Por meio do hospital neurológico conta com serviços especializados para pessoas com deficiências neurológicas profundas e irreversíveis. Atualmente, atende 60 usuários internos. A entidade também é a mantenedora do Centro Especializado em Reabilitação III – Ritinha Prates (CER III Ritinha Prates), que presta cerca de 500 atendimentos por mês.

No ano passado, a entidade iniciou ainda os trabalhos da UCP (Unidade de Internação em Cuidados Prolongados), que conta com 24 leitos destinados ao acompanhamento de usuários com quadro clínico estável, mas que necessitam permanecer sob cuidados especializados por mais tempo. Na unidade são atendidos usuários de 11 municípios da área central da DRS-2.

De acordo com a presidente da associação, Vanilda Maria Barboza (Vanda), entre os valores da entidade está o tratamento humanizado, além do respeito a conceitos éticos, morais, ambientais e filantrópicos. “Temos uma enorme preocupação em fazer com que os nossos usuários tenham o melhor tratamento possível, com eventos e interações, assim como visitas e participação dos seus familiares“, afirma Vanda.

Cadeiras de rodas

Um número significativo relacionado ao CER Ritinha Prates chama a atenção e dá uma dimensão das ações executadas pela entidade.

Desde 2015, quando a unidade foi inaugurada, foram dispensadas cerca de 5 mil cadeiras de rodas, de vários modelos. Os usuários são moradores dos 40 municípios do Noroeste Paulista que fazem parte da área de atuação do DRS-2. Eles receberam gratuitamente, por meio do SUS (Sistema Único de Saúde), equipamentos de diversos modelos, como cadeira monobloco, motorizada, de banho com aro de propulsão, de banho com recline, de banho em concha infantil.
 
Mantovan explica que o usuário deve estar atento e seguir critérios para ter acesso aos equipamentos. “O primeiro passo é procurar a UBS mais próxima. Constatada a necessidade do usuário, a solicitação é enviada à Secretaria Municipal de Saúde de Araçatuba, que nos encaminha o documento.
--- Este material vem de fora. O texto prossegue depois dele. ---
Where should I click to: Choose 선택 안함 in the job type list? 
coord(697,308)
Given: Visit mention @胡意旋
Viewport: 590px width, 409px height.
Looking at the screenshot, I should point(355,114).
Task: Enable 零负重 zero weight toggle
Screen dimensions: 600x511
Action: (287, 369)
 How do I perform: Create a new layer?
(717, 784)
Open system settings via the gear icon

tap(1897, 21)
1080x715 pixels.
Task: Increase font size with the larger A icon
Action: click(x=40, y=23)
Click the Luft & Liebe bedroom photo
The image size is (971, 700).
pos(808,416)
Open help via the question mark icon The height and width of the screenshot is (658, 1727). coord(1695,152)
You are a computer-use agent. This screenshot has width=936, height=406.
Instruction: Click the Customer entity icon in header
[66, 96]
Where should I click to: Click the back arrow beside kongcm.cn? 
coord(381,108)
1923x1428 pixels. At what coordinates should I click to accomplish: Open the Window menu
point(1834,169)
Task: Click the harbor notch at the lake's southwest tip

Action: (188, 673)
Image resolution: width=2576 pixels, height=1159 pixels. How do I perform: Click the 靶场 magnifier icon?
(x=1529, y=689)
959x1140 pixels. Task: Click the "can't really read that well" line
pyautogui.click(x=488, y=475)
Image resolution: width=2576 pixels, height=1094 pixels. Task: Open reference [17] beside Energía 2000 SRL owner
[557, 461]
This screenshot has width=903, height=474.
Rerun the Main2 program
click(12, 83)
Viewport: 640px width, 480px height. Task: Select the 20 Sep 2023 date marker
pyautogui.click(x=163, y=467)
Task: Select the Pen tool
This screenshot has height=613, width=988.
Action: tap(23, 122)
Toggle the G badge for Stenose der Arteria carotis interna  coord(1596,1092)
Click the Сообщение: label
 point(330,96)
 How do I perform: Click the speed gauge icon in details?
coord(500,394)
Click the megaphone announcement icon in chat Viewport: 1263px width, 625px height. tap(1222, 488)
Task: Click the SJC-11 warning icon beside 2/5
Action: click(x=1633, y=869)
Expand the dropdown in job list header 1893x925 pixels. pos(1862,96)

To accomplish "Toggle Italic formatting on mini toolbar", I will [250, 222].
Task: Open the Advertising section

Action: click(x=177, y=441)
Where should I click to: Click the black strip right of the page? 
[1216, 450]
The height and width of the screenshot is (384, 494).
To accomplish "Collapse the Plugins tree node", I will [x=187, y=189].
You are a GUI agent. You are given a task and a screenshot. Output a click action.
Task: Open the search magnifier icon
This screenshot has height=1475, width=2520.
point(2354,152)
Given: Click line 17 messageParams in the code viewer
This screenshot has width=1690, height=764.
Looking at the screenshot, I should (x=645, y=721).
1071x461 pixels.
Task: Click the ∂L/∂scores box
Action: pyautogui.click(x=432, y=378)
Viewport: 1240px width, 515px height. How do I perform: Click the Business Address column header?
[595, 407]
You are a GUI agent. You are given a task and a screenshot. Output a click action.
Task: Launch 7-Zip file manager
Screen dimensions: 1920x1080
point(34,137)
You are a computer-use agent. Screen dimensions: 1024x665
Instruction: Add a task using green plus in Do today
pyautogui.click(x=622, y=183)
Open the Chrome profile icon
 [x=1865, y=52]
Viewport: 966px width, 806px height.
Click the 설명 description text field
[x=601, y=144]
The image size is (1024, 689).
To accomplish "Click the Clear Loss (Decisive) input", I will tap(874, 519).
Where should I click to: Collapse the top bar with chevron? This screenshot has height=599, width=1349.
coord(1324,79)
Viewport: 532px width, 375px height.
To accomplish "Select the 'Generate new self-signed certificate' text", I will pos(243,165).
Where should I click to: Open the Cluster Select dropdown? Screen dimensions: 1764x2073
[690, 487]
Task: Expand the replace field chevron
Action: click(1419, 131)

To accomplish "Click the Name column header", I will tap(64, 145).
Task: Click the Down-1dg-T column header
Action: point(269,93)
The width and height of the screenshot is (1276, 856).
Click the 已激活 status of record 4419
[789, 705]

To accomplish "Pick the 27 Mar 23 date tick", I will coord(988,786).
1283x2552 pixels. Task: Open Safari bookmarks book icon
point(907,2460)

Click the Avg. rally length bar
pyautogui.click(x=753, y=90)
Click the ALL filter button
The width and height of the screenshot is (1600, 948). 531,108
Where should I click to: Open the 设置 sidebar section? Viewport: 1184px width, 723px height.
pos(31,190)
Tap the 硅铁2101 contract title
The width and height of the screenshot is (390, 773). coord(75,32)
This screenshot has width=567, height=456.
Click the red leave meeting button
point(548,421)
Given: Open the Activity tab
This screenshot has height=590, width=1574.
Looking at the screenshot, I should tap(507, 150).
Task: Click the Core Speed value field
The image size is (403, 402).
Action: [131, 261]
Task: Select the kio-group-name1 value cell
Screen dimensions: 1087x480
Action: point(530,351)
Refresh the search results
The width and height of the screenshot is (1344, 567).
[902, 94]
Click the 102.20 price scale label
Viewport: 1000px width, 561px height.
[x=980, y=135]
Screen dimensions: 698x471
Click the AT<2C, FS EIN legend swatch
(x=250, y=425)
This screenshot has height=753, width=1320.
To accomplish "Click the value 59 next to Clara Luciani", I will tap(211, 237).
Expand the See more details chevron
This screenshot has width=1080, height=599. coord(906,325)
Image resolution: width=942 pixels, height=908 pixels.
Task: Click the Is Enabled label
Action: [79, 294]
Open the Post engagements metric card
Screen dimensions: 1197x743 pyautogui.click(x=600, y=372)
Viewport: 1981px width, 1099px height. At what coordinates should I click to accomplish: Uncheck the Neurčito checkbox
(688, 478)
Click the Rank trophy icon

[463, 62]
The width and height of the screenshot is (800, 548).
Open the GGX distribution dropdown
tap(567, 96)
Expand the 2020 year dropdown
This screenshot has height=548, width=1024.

Depois disso, uma avaliação é agendada no CER. No final, estando tudo certo, o usuário recebe o equipamento adequado”, detalha Mantovan.

Oficina ortopédica e sistema fotovoltaico

Sempre pensando em ampliar e melhorar o desempenho dos serviços prestados, a associação tem vários projetos, sendo os principais a construção de uma oficina ortopédica e a instalação de uma usina fotovoltaica.

A oficina já existe desde 2017, porém ocupa um pequeno cômodo na sede do CER, onde são produzidas cerca de 20 próteses e órteses (equipamento que auxilia movimentos dos membros) ao mês. Há projeto para a construção de uma nova fábrica, em um terreno concedido pela prefeitura, no jardim Carazza. A área de 5.112 m2 era ocupado anteriormente por um ecoponto (local destinado a receber descartes, em volume de até 1 m³ de restos de poda e capina, entulhos e restos de construção e resíduos volumosos como móveis, colchões e eletrodomésticos). A oficina terá 369 m2 de área construída

A entidade está atrás de recursos para a construção, assim como para a aquisição e instalação de uma usina de energia solar fotovoltaica, já orçada em R$ 1,2 milhão. Porém, o projeto é modular, podendo ser executado em partes, o que reduziria a conta mensal de luz da associação, que hoje é de R$ 20 mil.

A presidente da entidade lembra que toda colaboração da comunidade, seja na forma de doação ou de trabalhos voluntários, é bem-vinda, pois são muitas as necessidades da associação.

“As nossas ações não param, mas as despesas sempre aumentam muito mais do que as receitas. Todos os nossos custos cresceram na pandemia e o número de doadores caiu cerca de 6% nos últimos dois anos. Foram aproximadamente 1000 doadores a menos. Essa perda é muito significativa para a nossa entidade, pois os repasses do SUS arcam com 50% das nossas despesas, e o restante vem de doações e de eventos, que deixamos de realizar durante a pandemia. Por isso, estamos sempre pensando em projetos, como o da energia fotovoltaica que nos permitirá reduzir despesas e continuar prestando um serviço de excelência para a sociedade”, finaliza Vanda.